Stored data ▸
BEGIN

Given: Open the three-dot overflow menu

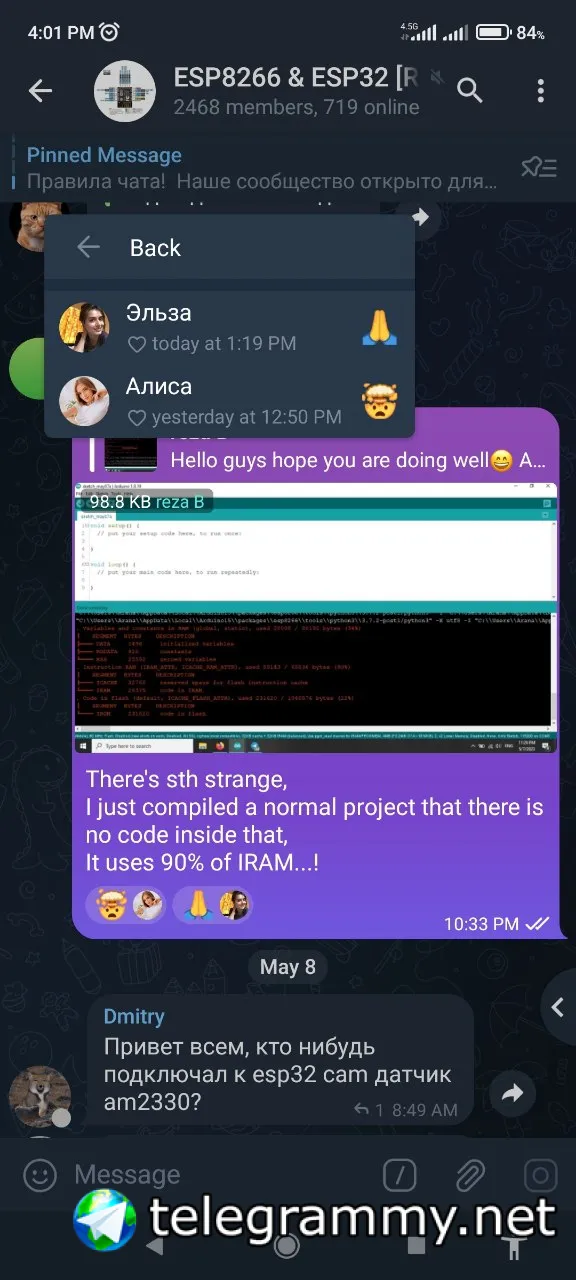Looking at the screenshot, I should coord(540,91).
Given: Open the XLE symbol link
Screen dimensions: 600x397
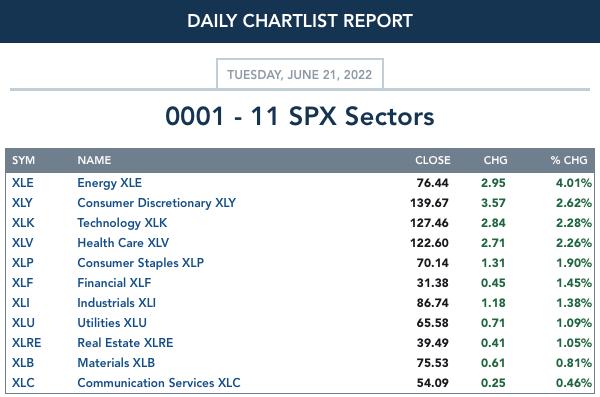Looking at the screenshot, I should point(23,183).
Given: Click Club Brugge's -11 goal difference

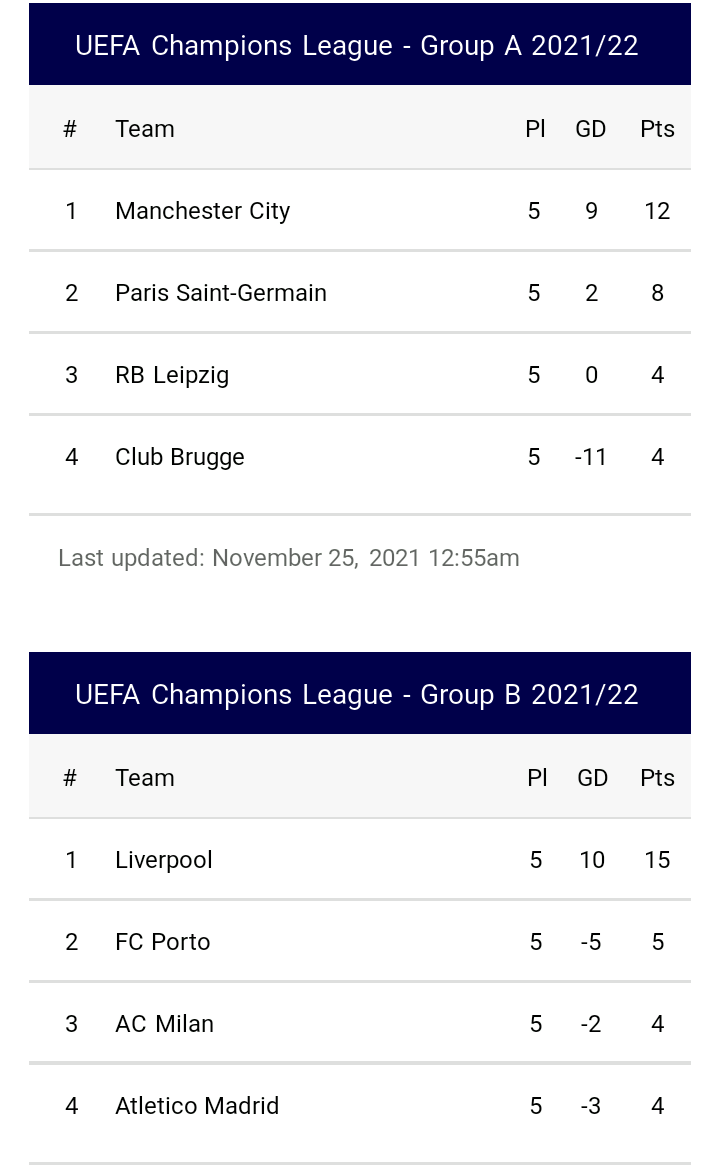Looking at the screenshot, I should pyautogui.click(x=591, y=457).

END

Your objective ▸
Set down all the entries exactly as they appear, but skip any pictures.

Exercise result ▸
Given: Open the three-dot overflow menu

Looking at the screenshot, I should coord(540,91).
Given: Open the XLE symbol link
Screen dimensions: 600x397
Looking at the screenshot, I should point(23,183).
Given: Click Club Brugge's -11 goal difference

Looking at the screenshot, I should pyautogui.click(x=591, y=457).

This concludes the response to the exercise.